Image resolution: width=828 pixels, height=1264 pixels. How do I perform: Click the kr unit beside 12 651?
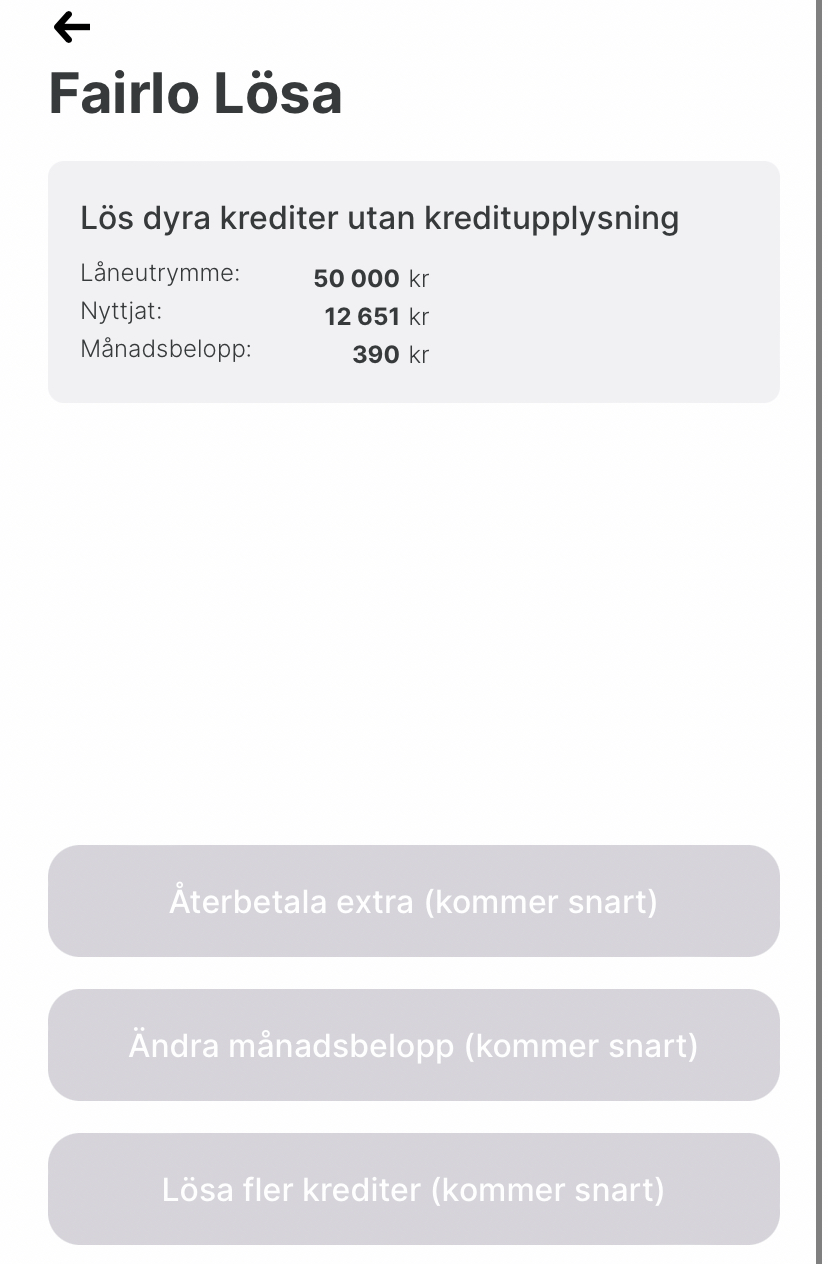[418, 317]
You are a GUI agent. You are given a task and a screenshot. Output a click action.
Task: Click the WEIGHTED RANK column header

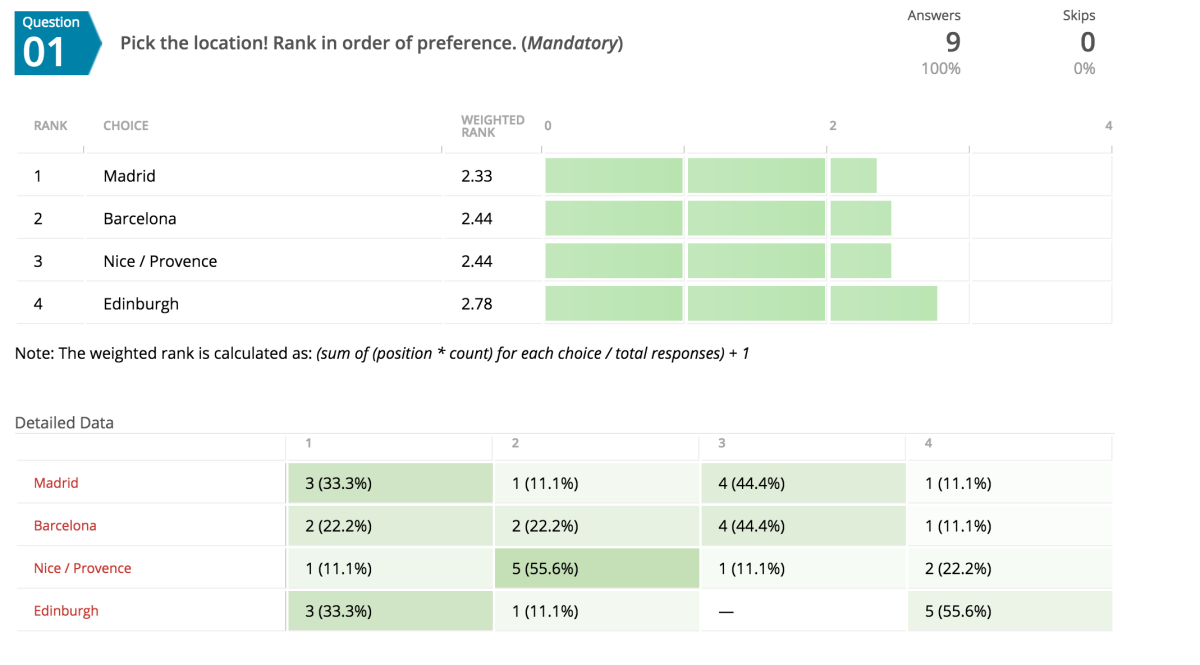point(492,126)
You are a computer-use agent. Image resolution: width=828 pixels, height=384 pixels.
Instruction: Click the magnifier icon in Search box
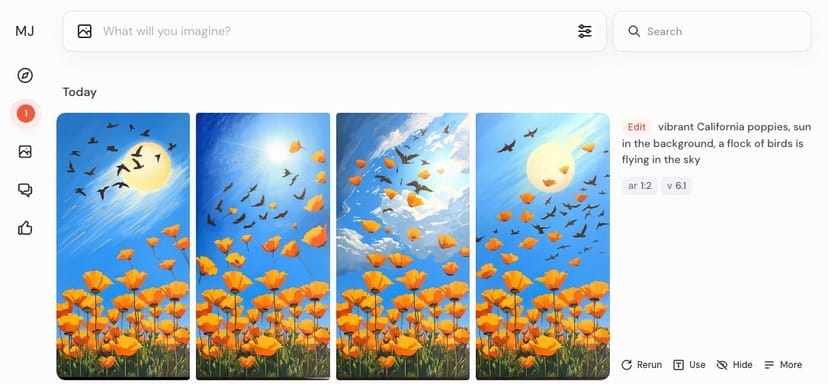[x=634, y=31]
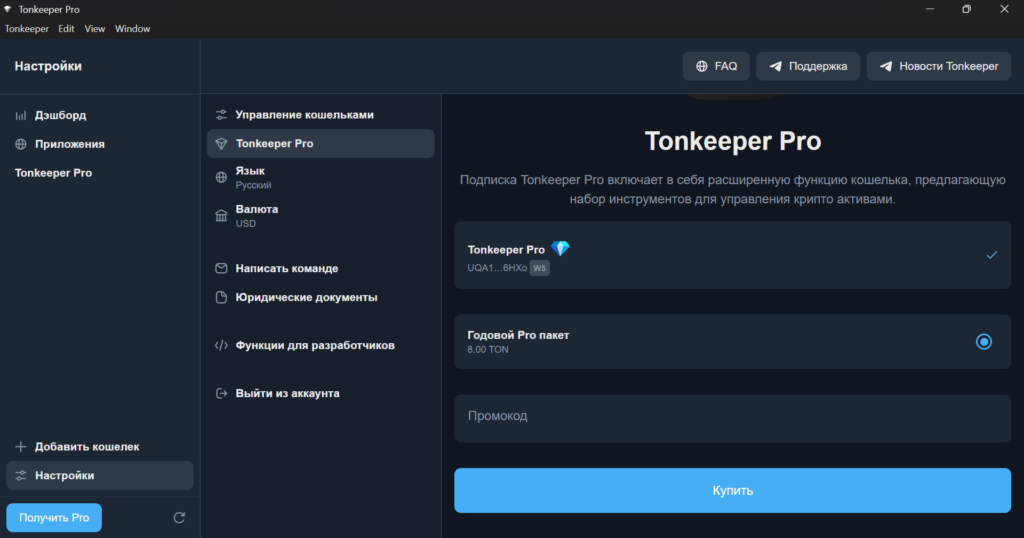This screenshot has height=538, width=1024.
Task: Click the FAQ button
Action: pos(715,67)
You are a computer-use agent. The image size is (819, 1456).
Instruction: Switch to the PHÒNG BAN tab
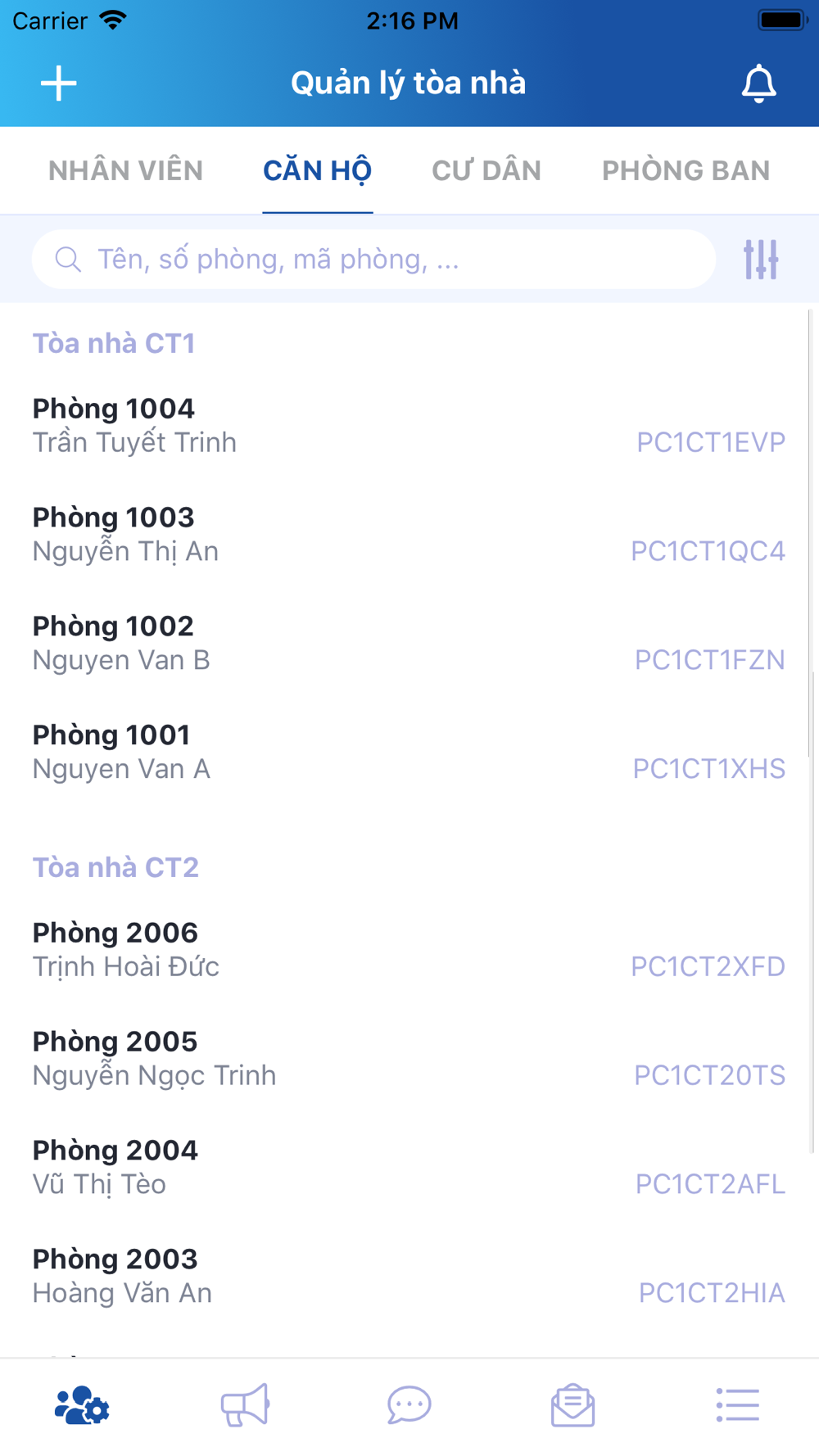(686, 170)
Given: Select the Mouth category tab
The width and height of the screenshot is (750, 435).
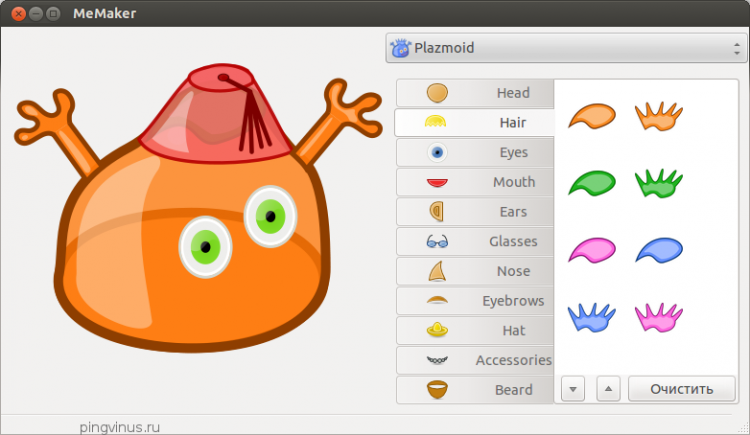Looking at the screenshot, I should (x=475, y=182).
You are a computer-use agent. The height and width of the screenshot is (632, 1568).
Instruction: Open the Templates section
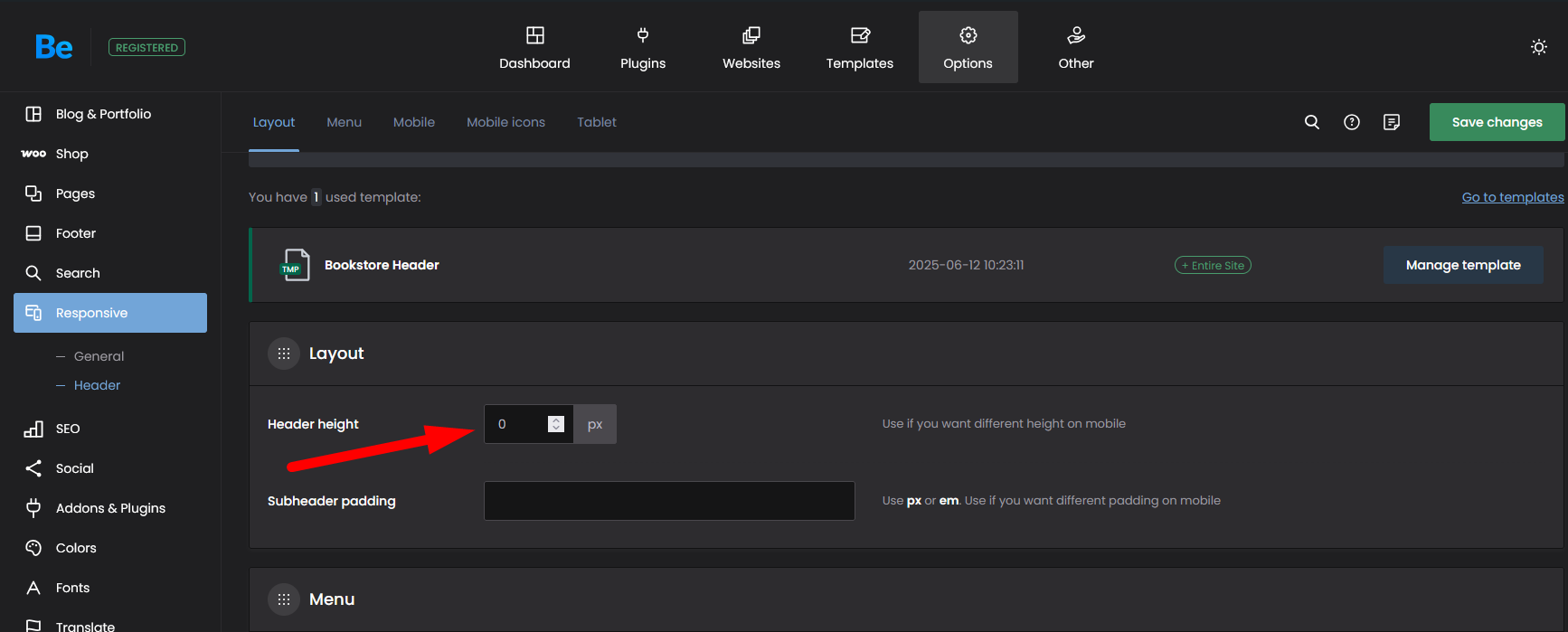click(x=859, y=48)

·····

Instructions to follow
Nothing but the lines from the one containing "Given: Select the Mouth category tab" through the end of the listing should be written out, each exactly, and pictures must be left out.

Solved problem
Given: Select the Mouth category tab
The width and height of the screenshot is (750, 435).
Looking at the screenshot, I should (x=475, y=182).
You are a computer-use agent. The height and width of the screenshot is (632, 1568).
Instruction: Open the Templates section
click(x=859, y=48)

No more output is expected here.